Dugderan merupakan tradisi masyarakat Semarang sejak 1881, untuk menentukan awal puasa di bulan Ramadhan karena adanya perbedaan penentuan Ramadhan di masa itu. Kini, tradisi Dugderan sudah menjadi semacam pesta rakyat. Meskipun sudah menjadi semacam pesta rakyat berupa Tari Japin, arak-arakan (karnaval), hingga tabuh bedug oleh Walikota Semarang, Namun proses ritual (pengumuman awal puasa) tetap jadi puncak Dugderan. Sebelum acara tabuh bedug, biasanya ada karnaval yang diawali pemberangkatan peserta dari Balai Kota dan berakhir di Masjid Kauman (masjid Agung), dekat Pasar Johar.
Selain bunyi bedug dan meriam itu, di dalam pesta rakyat Dugderan ada juga maskot Dugderan yang dikenal dengan istilah “Warak Ngendog”. Warak Ngendog adalah sebuah mainan jenis binatang rekaan yang bertubuh kambing dan berkepala naga dengan kulit seperti bersisik dibuat dari kertas warna-warni yang terbuat dari kayu juga dilengkapi beberapa telur rebus sebagai lambang bahwa binatang itu sedang ngendog (bertelur dalam bahasa Indonesia). Ketika diselenggarakan Dugderan pertama kali, Semarang sedang krisis pangan dan telur merupakan makanan mewah.
2. Nyandran
Nyadran adalah serangkaian upacara yang dilakukan oleh masyarakat Jawa, terutama Jawa Tengah. Nyadran berasal dari bahasa Sanskerta, sraddha (keyakinan). Sedangkan dalam bahasa Jawa, Nyadran berasal dari kata sadran yang artinya ruwah syakban. Nyadran sendiri adalah tradisi pembersihan makam oleh masyarakat Jawa, umumnya di pedesaan. Kegiatan yang dilakukan antara lain pembersihan makan leluhur, tabur bunga, dan puncaknya berupa kenduri selamatan di makam leluhur.
3. Meugang
Meugang adalah tradisi memasak daging dan menikmatinya bersama keluarga, kerabat, dan yatim piatu oleh masyarakat Aceh.
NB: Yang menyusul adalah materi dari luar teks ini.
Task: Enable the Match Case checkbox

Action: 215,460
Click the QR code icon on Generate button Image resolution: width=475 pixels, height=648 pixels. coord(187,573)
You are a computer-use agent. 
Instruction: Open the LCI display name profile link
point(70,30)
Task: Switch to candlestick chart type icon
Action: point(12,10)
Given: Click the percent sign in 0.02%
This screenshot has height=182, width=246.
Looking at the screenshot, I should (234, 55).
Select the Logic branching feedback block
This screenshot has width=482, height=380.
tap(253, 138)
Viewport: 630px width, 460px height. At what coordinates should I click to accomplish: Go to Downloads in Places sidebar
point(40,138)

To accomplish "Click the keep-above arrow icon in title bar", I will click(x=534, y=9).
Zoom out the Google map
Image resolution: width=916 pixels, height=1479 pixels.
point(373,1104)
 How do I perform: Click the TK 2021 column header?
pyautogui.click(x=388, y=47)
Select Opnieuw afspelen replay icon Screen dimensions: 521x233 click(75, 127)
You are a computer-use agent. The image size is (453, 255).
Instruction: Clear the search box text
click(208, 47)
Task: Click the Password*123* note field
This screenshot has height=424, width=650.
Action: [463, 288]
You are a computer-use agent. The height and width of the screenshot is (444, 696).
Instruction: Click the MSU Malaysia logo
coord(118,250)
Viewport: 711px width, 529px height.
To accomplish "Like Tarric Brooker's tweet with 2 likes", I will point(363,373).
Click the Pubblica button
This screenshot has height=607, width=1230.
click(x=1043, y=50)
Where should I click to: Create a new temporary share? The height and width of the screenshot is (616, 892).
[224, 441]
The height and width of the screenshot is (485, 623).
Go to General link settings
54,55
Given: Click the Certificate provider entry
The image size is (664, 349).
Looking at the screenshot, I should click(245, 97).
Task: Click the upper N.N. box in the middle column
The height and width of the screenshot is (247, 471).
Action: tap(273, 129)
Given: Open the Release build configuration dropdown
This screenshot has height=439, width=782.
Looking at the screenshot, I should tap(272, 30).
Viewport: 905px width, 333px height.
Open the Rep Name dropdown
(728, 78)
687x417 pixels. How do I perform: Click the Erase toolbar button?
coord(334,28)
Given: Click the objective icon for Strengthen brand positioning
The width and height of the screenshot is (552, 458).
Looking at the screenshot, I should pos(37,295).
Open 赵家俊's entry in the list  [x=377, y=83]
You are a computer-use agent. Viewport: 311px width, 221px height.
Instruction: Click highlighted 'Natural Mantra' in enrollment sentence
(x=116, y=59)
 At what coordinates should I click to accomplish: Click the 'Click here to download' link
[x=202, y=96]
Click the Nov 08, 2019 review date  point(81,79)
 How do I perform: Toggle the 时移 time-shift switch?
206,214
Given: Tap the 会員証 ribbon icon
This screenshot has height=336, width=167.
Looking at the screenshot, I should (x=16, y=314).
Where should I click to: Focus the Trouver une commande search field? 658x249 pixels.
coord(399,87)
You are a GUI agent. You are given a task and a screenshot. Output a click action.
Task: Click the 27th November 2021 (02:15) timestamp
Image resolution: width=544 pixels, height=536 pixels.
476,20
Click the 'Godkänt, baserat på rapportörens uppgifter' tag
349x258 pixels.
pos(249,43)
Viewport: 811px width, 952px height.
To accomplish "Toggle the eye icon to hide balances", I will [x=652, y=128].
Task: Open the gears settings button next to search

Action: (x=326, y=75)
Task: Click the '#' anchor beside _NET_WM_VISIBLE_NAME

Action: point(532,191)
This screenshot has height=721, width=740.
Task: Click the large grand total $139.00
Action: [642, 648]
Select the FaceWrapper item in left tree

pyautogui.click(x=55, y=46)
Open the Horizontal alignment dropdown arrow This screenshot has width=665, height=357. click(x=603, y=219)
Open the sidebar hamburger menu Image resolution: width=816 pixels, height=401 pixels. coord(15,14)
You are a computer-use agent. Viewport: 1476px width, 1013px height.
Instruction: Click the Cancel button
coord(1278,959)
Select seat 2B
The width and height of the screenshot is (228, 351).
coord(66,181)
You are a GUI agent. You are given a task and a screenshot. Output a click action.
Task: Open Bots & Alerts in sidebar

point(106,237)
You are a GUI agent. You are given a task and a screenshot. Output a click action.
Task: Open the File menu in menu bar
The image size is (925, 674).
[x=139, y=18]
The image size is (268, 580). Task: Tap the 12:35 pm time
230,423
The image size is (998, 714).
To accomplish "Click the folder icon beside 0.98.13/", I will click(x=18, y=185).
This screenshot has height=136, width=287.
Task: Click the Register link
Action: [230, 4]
Menyembelih kurban berupa kambing atau sapi di tradisi Meugang atau Makmeugang dilaksanakan tiga kali dalam setahun, yakni Ramadhan, Idul Adha, dan Idul Fitri.
Sapi dan kambing yang disembelih berjumlah ratusan. Selain kambing dan sapi, masyarakat Aceh juga menyembelih ayam dan bebek. Tradisi Meugang di desa biasanya berlangsung satu hari sebelum bulan Ramadhan atau hari raya, sedangkan di kota berlangsung dua hari sebelum Ramadhan atau hari raya. Biasanya, masyarakat memasak daging di rumah, setelah itu dibawa ke masjid untuk dimakan bersama tetangga dan warga lain.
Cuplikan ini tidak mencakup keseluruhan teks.